Swift bu deneylerde Avustralya ve Yeni Zelanda Bankacılık Grubu Limited (ANZ), BNP Paribas, BNY Mellon, Citi, Clearstream, Euroclear, Lloyds Banking Group, SIX Digital Exchange (SDX) ve The Depository Trust & Clearing Corporation gibi birçok büyük finans kurumuyla iş birliği yaptı. Chainlink, Swift ağını Ethereum Sepolia ağına güvenli bir şekilde bağlamak için kurumsal bir soyutlama katmanı olarak kullanılırken, Chainlink’in Çapraz Zincir Etkileşimli Çalışabilirlik Protokolü (CCIP) kaynak ve hedef blok zincirleri arasında tam bir şekilde etkileşim halinde çalışabilirlik sağladı.

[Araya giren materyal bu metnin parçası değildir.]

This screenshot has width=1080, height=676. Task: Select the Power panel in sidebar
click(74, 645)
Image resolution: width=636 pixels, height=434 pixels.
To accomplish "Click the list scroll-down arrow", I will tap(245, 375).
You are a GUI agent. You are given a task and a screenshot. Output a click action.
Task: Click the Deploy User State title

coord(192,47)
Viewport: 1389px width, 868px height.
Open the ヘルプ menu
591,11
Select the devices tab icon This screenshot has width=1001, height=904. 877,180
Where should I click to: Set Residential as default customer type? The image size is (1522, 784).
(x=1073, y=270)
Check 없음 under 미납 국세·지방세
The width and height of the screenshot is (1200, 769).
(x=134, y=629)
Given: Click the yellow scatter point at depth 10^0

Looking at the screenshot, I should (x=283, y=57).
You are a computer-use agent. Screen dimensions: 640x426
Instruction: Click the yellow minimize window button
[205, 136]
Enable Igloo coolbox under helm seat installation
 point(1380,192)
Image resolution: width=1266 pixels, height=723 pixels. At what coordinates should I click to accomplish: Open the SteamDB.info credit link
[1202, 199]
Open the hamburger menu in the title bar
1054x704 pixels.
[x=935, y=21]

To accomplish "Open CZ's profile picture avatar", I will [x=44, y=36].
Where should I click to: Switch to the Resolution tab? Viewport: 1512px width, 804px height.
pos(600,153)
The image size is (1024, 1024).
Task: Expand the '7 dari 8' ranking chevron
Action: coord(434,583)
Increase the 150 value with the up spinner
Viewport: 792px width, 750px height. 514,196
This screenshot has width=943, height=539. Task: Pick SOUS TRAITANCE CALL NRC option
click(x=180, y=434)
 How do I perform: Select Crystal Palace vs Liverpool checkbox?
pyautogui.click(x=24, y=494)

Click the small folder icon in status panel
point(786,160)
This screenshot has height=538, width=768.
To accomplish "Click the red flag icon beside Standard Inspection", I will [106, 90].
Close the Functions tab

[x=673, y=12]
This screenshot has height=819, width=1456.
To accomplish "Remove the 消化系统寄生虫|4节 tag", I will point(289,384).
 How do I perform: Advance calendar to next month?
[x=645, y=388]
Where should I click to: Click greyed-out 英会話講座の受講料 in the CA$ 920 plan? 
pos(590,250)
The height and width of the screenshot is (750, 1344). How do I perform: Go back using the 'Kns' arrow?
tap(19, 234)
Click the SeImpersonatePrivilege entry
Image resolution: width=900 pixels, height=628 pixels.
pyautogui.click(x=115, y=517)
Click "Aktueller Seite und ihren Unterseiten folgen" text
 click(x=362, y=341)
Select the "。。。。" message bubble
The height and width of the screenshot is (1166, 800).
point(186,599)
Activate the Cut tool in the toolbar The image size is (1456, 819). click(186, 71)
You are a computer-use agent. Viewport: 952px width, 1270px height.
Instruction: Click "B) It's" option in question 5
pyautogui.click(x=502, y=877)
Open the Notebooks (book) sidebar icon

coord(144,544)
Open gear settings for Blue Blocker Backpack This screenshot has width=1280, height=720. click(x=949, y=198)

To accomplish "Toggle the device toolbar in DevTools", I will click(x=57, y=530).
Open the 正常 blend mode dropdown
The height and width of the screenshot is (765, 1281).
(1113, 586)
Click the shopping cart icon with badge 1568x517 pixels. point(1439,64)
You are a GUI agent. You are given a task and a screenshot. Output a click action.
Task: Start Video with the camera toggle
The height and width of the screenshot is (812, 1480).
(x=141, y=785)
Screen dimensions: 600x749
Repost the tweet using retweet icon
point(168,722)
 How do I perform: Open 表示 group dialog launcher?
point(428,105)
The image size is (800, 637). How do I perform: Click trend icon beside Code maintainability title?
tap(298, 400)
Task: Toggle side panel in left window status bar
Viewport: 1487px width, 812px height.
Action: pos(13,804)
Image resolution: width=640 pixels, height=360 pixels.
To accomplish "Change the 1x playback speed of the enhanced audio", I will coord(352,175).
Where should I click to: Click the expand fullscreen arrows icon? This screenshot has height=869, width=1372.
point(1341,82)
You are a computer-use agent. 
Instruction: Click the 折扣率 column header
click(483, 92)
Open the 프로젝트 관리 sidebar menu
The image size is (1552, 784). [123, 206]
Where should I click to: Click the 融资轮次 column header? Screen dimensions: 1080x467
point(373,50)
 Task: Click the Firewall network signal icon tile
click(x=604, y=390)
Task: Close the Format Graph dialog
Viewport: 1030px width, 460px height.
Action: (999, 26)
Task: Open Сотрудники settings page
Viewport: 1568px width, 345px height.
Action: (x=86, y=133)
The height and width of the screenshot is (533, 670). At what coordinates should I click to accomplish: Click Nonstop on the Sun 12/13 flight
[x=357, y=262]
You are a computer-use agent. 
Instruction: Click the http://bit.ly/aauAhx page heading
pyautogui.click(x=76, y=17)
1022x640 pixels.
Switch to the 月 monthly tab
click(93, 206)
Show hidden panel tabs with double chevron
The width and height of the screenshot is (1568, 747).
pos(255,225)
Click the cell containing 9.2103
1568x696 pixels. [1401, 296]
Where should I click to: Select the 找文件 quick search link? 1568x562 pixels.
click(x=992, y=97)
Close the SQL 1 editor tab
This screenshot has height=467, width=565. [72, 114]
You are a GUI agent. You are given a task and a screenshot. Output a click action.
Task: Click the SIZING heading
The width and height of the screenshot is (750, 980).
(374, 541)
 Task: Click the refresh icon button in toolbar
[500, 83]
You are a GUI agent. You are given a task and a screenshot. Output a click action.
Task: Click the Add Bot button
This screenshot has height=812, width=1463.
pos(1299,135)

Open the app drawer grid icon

Deneyler, mevcut Swift altyapısının, güvenli ve ölçeklenebilir bir yol sağlayabileceğini göstermenin yanında, iş ve kamusal blok zincirleriyle etkileşim için teknik ve iş gereksinimleri alanındaki anlayışını da geliştirdiler. Aynı zamanda, mevcut sistemler ve potansiyel olarak sınırsız sayıda blok zinciri arasında güvenli bir şekilde veri aktarımı için bir blok zinciri etkileşimli çalışabilirlik protokolünün değerini de araştırdı.

Deneylerde bir çözümün tasarımı ve teknik gelişimi ile veri gizliliği ile yönetimi, operasyonel risk ve hukuksal sorumlulukla ilgili konular ele alındı. Simüle edilmiş tokenize varlıkların aktarımları- aynı halka açık Dağıtılmış Defter Teknolojisi ağındaki iki cüzdan arasında; farklı kamusal blok zincirlerindeki iki cüzdan arasında – ve bir kamusal ve özel blok zinciri ağı arasında- gerçekleşti.

Swift’in tokenize varlıkların benimsenmesine yönelik en somut kullanım alanlarını kavramak için finans camiasıyla beraber çalışmayı sürdüreceği kaydedilirken çabalarını bu kapsamda önceliklendireceği ifade edildi. Son oalrak yakın gelecekte en zorlayıcı durumun, borsada işlem görmeyen varlıkların ve özel piyasaların ikincil ticaretinde olması beklenmektedir.